Start of SOURCE EXTRACT

Chick-fil-A looking into possible hack
Chick-fil-A is looking into the possibility of a breach of credit cards used at some of its locations, according to an online site that broke the story about Home Depot's hack. Brian Krebs, who runs the website KrebsonSecurity.com, said financial institutions have traced credit card fraud to accounts used at Chick-fil-A stores around the nation. This is a response Krebs said he received from Chick-fil-A: "Chick-fil-A recently received reports of potential unusual activity involving payment cards used at a few of our restaurants. We take our obligation to protect customer information seriously, and we are working with leading IT security firms, law enforcement and our payment industry contacts to determine all of the facts."
U.S. pending home sales rose in November
The number of Americans signing contracts to buy homes rose modestly in November as a strengthening economy helped nudge some would-be home buyers. The National Association of Realtors said that its seasonally adjusted pending home sales index climbed 0.8 percent the past month to 104.8 from a revised 104 in October. The index remains slightly below its 2013 average but is 4.1 percent higher than last November. Pending sales are a barometer of future purchases. A one- to two-month lag usually exists between a contract and a completed sale. The number of contract signings increased in the Northeast, South and West in November, while declining in the Midwest.

End of SOURCE EXTRACT
Start of RECORDED INFORMATION

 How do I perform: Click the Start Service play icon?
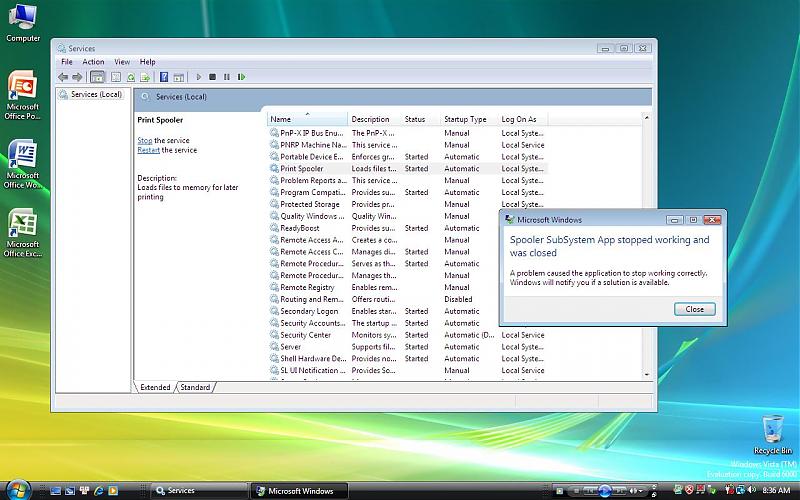199,77
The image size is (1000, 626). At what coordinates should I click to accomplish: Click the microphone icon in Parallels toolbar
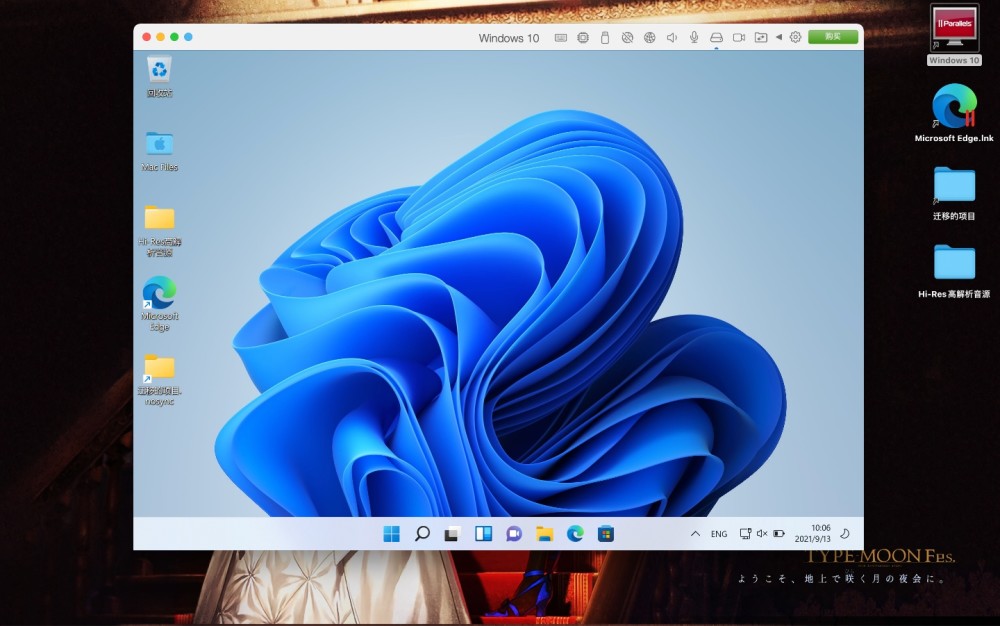(x=693, y=38)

End of RECORDED INFORMATION

## TO DO
1. According to the news briefs, by how much did the seasonally adjusted pending home sales index climb in November?
2. List every U.S. region named in the news briefs.
3. Carry on the news briefs from the point at which they stop.

## RESPONSES FOR EACH TASK
1. It climbed 0.8 percent, to 104.8 from a revised 104 in October.

2. Northeast, South, West, Midwest

3.
Initial jobless claims rise but remain low
More Americans sought unemployment benefits last week, but the number of applications continues to be at historically low levels that suggest solid economic growth will continue. The Labor Department said that applications for unemployment benefits climbed 17,000 last week to a seasonally adjusted 298,000. The four-week average, a less volatile measure, rose 250 to 290,750. That average has plummeted 17.5 percent in the past 12 months. Applications are a proxy for layoffs. For almost four months, applications for jobless aid have hovered at relatively low sub-300,000 levels.
Mortgage rates still hovering near lows
Average U.S. mortgage rates rose slightly this week, but the benchmark 30-year rate stayed near a 19-month low. Mortgage giant Freddie Mac said the nationwide average for a 30-year fixed rate mortgage increased to 3.87 percent this week, up from 3.83 percent last week. The rate hit 3.80 percent earlier in December, lowest since May 2013. The average for a 15-year mortgage also rose — to 3.15 percent this week from 3.10 a week earlier.